_GOAL A_: Copy the passage of the Housing Ombudsman report from "2. On 20 July" up to and including "and toilet cistern.".
_GOAL B_: In the records, rewrite the lines from the line with "You are a GUI" up to and including the line with "pos(1182,99)", changing "smiley" to "skull" and leaving everything else as it stands. Return only those lines.

_TEXT PROVIDED_:
━━━━━━━━━━
St Albans City and District Council

7 November 2024


Our approach

The Housing Ombudsman’s approach to investigating and determining complaints is to decide what is fair in all the circumstances of the case. This is set out in the Housing Act 1996 and the Housing Ombudsman Scheme (the Scheme). The Ombudsman considers the evidence and looks to see if there has been any ‘maladministration,’ for example whether the landlord has failed to keep to the law, followed proper procedure, followed good practice or behaved in a reasonable and competent manner.

Both the resident and the landlord have submitted information to the Ombudsman and this has been carefully considered. Their accounts of what has happened are summarised below. This report is not an exhaustive description of all the events that have occurred in relation to this case, but an outline of the key issues as a background to the investigation’s findings.

The complaint

  1. The complaint is about the landlord’s:
    1. Response to the resident’s concerns about the condition of the property and outstanding void repairs.
    2. Complaint handling.

Background

  1. The resident is a secure tenant of the landlord which is a local authority. His tenancy started in July 2022 with a weekly rent charge of £107.03. The property is a 1-bedroom firstfloor flat. The landlord has no recorded health vulnerabilities for the resident.
  2. On 20 July 2022 the resident expressed dissatisfaction with the condition and cleanliness of the property following the landlord’s void repair works. He said he had obsessive compulsive disorder (OCD) issues when it came to dirt. He raised concerns which included the void cleaning standard, a stained toilet seat, bathroom mould, damaged bathroom tiles, and the siting of the gas and electrical meters. The resident raised additional complaint points about the presence of mould in the bathroom and living room on 18 September 2022.
  3. The resident raised a stage 1 formal complaint on 20 October 2022. He said he did not consider the property “habitable yet” and could not move in. He raised further issues at this stage which included:
    1. Mould in the bathroom under the basin and toilet cistern.
    2. Mould growth in the living room and around the front door.
    3. A hole in the wall under the front room window.
    4. A hole in the living room doorframe.
    5. A sticky substance on a cupboard door in the hallway and the intercom receiver.
    6. A cracked bathroom tap and lime scale build up.
    7. An issue with an electrical socket in the living room.
━━━━━━━━━━
_DATA ENTRIES_:

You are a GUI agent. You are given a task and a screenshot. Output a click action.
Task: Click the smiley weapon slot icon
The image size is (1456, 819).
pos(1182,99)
━━━━━━━━━━
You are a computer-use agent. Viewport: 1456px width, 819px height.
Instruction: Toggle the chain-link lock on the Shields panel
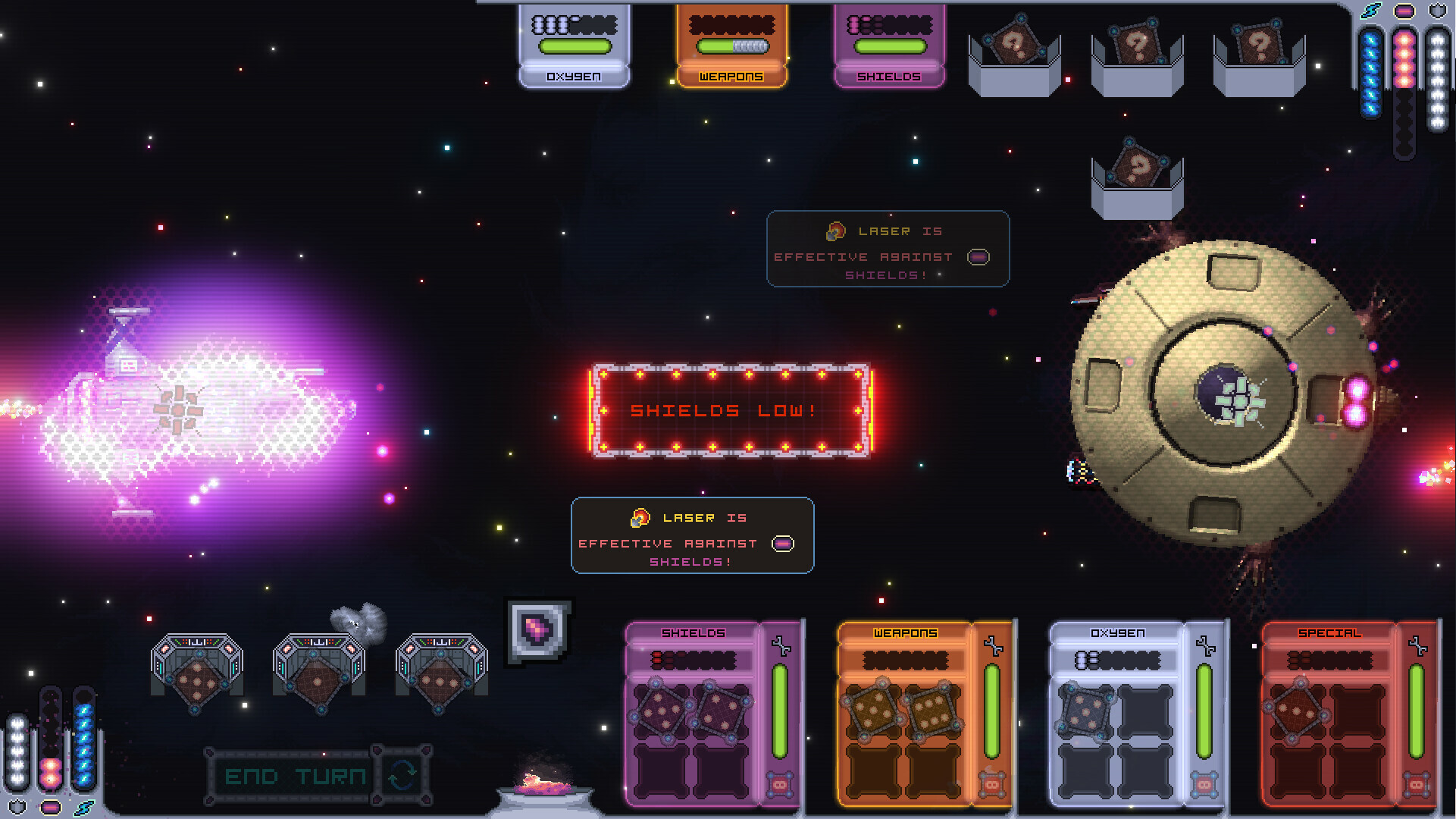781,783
━━━━━━━━━━
_EXPECTED OUTPUT A_:
2. On 20 July 2022 the resident expressed dissatisfaction with the condition and cleanliness of the property following the landlord’s void repair works. He said he had obsessive compulsive disorder (OCD) issues when it came to dirt. He raised concerns which included the void cleaning standard, a stained toilet seat, bathroom mould, damaged bathroom tiles, and the siting of the gas and electrical meters. The resident raised additional complaint points about the presence of mould in the bathroom and living room on 18 September 2022.
  3. The resident raised a stage 1 formal complaint on 20 October 2022. He said he did not consider the property “habitable yet” and could not move in. He raised further issues at this stage which included:
    1. Mould in the bathroom under the basin and toilet cistern.

_EXPECTED OUTPUT B_:
You are a GUI agent. You are given a task and a screenshot. Output a click action.
Task: Click the skull weapon slot icon
The image size is (1456, 819).
pos(1182,99)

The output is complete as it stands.